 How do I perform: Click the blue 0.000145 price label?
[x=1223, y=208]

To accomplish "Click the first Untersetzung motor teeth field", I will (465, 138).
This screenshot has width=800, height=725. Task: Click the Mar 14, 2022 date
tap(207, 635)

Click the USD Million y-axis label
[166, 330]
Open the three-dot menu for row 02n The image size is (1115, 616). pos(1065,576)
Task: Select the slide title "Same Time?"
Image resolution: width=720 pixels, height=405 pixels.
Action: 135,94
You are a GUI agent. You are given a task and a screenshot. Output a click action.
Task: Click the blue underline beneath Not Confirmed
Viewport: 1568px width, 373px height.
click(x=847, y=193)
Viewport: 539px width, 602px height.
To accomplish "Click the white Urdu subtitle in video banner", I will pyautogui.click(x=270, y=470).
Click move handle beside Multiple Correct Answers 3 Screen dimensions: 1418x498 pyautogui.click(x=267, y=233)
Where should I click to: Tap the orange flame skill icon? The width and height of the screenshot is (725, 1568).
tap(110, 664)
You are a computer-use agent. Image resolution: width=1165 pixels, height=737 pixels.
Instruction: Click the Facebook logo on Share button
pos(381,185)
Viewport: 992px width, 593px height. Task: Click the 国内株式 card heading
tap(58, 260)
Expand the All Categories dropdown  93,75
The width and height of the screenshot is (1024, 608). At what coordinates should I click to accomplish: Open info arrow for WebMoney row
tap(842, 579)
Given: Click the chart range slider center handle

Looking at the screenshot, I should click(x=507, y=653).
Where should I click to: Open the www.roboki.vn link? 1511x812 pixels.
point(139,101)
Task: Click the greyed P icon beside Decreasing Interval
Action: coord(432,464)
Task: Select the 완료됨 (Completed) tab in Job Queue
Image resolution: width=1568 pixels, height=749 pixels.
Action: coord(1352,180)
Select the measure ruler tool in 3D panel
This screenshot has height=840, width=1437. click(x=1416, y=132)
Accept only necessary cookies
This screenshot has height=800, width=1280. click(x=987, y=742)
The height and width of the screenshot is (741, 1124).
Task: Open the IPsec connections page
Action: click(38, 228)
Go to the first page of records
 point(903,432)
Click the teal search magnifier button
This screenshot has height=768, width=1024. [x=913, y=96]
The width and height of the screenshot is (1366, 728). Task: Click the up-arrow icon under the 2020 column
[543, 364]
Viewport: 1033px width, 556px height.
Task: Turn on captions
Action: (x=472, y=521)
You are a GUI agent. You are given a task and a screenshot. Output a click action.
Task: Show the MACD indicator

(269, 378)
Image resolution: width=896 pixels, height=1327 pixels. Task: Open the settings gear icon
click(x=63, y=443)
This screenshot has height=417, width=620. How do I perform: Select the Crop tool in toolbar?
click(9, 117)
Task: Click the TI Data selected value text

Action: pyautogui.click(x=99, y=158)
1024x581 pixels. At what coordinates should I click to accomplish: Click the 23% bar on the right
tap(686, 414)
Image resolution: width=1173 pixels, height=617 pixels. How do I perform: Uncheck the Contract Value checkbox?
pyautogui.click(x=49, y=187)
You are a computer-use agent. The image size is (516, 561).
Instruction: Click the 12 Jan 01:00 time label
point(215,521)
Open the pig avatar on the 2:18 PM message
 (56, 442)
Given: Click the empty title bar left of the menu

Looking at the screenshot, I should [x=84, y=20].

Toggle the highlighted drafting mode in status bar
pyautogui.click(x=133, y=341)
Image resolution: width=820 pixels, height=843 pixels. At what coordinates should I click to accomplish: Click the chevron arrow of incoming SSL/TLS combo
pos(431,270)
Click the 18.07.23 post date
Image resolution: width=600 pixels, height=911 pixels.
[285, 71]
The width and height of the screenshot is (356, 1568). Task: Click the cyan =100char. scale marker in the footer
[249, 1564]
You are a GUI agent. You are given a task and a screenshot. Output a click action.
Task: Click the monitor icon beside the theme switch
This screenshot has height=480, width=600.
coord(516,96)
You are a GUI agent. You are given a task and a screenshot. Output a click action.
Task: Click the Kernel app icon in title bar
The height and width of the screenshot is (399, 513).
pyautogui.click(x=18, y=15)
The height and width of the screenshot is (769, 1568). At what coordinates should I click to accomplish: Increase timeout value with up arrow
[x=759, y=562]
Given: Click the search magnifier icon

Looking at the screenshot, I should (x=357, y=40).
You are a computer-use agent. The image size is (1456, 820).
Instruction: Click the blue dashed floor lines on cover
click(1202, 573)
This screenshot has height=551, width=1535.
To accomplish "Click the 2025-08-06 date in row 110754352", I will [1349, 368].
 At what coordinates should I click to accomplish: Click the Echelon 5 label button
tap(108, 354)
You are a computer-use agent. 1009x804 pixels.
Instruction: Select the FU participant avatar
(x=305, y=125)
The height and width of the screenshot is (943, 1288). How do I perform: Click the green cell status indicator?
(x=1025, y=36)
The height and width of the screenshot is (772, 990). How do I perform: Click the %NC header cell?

■ Instructions for the task ■
Output all of the records above exactly as they appear.

■ Solution below ■
 How do I perform: Click the blue 0.000145 price label?
[x=1223, y=208]

To accomplish "Click the first Untersetzung motor teeth field", I will (465, 138).
This screenshot has width=800, height=725. Task: Click the Mar 14, 2022 date
tap(207, 635)

Click the USD Million y-axis label
[166, 330]
Open the three-dot menu for row 02n The image size is (1115, 616). pos(1065,576)
Task: Select the slide title "Same Time?"
Image resolution: width=720 pixels, height=405 pixels.
Action: 135,94
You are a GUI agent. You are given a task and a screenshot. Output a click action.
Task: Click the blue underline beneath Not Confirmed
Viewport: 1568px width, 373px height.
click(x=847, y=193)
Viewport: 539px width, 602px height.
To accomplish "Click the white Urdu subtitle in video banner", I will pyautogui.click(x=270, y=470).
Click move handle beside Multiple Correct Answers 3 Screen dimensions: 1418x498 pyautogui.click(x=267, y=233)
Where should I click to: Tap the orange flame skill icon? The width and height of the screenshot is (725, 1568).
tap(110, 664)
You are a computer-use agent. Image resolution: width=1165 pixels, height=737 pixels.
Instruction: Click the Facebook logo on Share button
pos(381,185)
Viewport: 992px width, 593px height. Task: Click the 国内株式 card heading
tap(58, 260)
Expand the All Categories dropdown  93,75
The width and height of the screenshot is (1024, 608). At what coordinates should I click to accomplish: Open info arrow for WebMoney row
tap(842, 579)
Given: Click the chart range slider center handle

Looking at the screenshot, I should click(x=507, y=653).
Where should I click to: Open the www.roboki.vn link? 1511x812 pixels.
point(139,101)
Task: Click the greyed P icon beside Decreasing Interval
Action: coord(432,464)
Task: Select the 완료됨 (Completed) tab in Job Queue
Image resolution: width=1568 pixels, height=749 pixels.
Action: coord(1352,180)
Select the measure ruler tool in 3D panel
This screenshot has height=840, width=1437. click(x=1416, y=132)
Accept only necessary cookies
This screenshot has height=800, width=1280. click(x=987, y=742)
The height and width of the screenshot is (741, 1124).
Task: Open the IPsec connections page
Action: click(38, 228)
Go to the first page of records
 point(903,432)
Click the teal search magnifier button
This screenshot has height=768, width=1024. [x=913, y=96]
The width and height of the screenshot is (1366, 728). Task: Click the up-arrow icon under the 2020 column
[543, 364]
Viewport: 1033px width, 556px height.
Task: Turn on captions
Action: (x=472, y=521)
You are a GUI agent. You are given a task and a screenshot. Output a click action.
Task: Show the MACD indicator

(269, 378)
Image resolution: width=896 pixels, height=1327 pixels. Task: Open the settings gear icon
click(x=63, y=443)
This screenshot has height=417, width=620. How do I perform: Select the Crop tool in toolbar?
click(9, 117)
Task: Click the TI Data selected value text

Action: pyautogui.click(x=99, y=158)
1024x581 pixels. At what coordinates should I click to accomplish: Click the 23% bar on the right
tap(686, 414)
Image resolution: width=1173 pixels, height=617 pixels. How do I perform: Uncheck the Contract Value checkbox?
pyautogui.click(x=49, y=187)
You are a computer-use agent. The image size is (516, 561).
Instruction: Click the 12 Jan 01:00 time label
point(215,521)
Open the pig avatar on the 2:18 PM message
 (56, 442)
Given: Click the empty title bar left of the menu

Looking at the screenshot, I should [x=84, y=20].

Toggle the highlighted drafting mode in status bar
pyautogui.click(x=133, y=341)
Image resolution: width=820 pixels, height=843 pixels. At what coordinates should I click to accomplish: Click the chevron arrow of incoming SSL/TLS combo
pos(431,270)
Click the 18.07.23 post date
Image resolution: width=600 pixels, height=911 pixels.
[285, 71]
The width and height of the screenshot is (356, 1568). Task: Click the cyan =100char. scale marker in the footer
[249, 1564]
You are a GUI agent. You are given a task and a screenshot. Output a click action.
Task: Click the monitor icon beside the theme switch
This screenshot has height=480, width=600.
coord(516,96)
You are a GUI agent. You are given a task and a screenshot. Output a click action.
Task: Click the Kernel app icon in title bar
The height and width of the screenshot is (399, 513).
pyautogui.click(x=18, y=15)
The height and width of the screenshot is (769, 1568). At what coordinates should I click to accomplish: Increase timeout value with up arrow
[x=759, y=562]
Given: Click the search magnifier icon

Looking at the screenshot, I should (x=357, y=40).
You are a computer-use agent. The image size is (1456, 820).
Instruction: Click the blue dashed floor lines on cover
click(1202, 573)
This screenshot has height=551, width=1535.
To accomplish "Click the 2025-08-06 date in row 110754352", I will [1349, 368].
 At what coordinates should I click to accomplish: Click the Echelon 5 label button
tap(108, 354)
You are a computer-use agent. 1009x804 pixels.
Instruction: Select the FU participant avatar
(x=305, y=125)
The height and width of the screenshot is (943, 1288). How do I perform: Click the green cell status indicator?
(x=1025, y=36)
The height and width of the screenshot is (772, 990). How do I perform: Click the %NC header cell?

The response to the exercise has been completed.